Ma cotesti speculatori di coltura sono per soprammercato saliti in potenza. Uno di essi, nel 48, sotto il regno di Mazzini, lorché per manco di pecunia cessarono le opere pubbliche, fe ’ terminare a sue spese il ponte della Riccia, che si conta fra le più leggiadre opere del tempo nostro. E pure il valentuomo ignorava se il Papa sarebbe tornato al Vaticano, ed avrebbe rimborsato le spese. Questo s’addimanda farla da principe, usurpare spudoratamente un compito che non è della sua casta.

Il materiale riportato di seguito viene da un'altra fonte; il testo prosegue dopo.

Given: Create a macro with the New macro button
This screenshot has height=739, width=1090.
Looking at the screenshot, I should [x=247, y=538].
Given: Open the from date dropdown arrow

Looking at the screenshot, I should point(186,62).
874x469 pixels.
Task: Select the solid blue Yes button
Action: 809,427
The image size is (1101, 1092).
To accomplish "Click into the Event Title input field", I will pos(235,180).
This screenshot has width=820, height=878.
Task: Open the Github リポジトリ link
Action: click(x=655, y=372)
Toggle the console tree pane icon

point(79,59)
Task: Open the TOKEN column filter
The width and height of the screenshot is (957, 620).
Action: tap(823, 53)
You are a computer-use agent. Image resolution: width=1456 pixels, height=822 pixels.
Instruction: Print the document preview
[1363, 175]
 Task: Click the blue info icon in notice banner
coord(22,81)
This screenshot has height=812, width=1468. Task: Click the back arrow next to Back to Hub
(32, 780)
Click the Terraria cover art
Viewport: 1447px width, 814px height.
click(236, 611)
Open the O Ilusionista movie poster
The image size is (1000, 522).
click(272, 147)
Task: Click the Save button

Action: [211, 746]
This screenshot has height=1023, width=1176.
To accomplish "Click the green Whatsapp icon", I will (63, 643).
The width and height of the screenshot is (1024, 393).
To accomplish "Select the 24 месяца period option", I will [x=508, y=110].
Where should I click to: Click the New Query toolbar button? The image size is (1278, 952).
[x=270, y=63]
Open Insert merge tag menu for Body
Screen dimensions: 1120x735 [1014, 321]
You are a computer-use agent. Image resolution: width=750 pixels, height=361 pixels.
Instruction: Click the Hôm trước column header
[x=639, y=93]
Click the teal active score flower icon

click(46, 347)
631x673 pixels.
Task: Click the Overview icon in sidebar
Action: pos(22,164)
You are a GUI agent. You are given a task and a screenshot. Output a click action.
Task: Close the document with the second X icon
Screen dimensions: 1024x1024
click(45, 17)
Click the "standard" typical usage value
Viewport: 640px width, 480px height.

Ma io, che non ho la ventura d’esser principe, non ho ragione al mondo per tenere in conto di veri nonnulla i mercatanti di campagna; ed in quella, ne ho di belle e di buone per tributar loro stima sincera. Ho, per verità, scôrto in essi intendimento non disgiunto da bonarietà, e per aggiunta, assai di cuore; tipo di borghesi, nell’accezion migliore della voce. Solo mi duole che sieno pochini nè posti in condizion libera.

Fossero soli duemila, ed il cosi detto Governo lasciasseli a loro buona voglia operare, la campagna romana prenderebbe in pochi mesi altro aspetto, e la febbre della mal’aria altra via.

Gli stranieri che han vissuto in Roma più o meno a dilungo fanno bordone ai principi nel favellare in tuon sprezzante della borghesia. Ed io, il quale diedi in ciampanelle con essi, sono in grado di chiarire la cosa.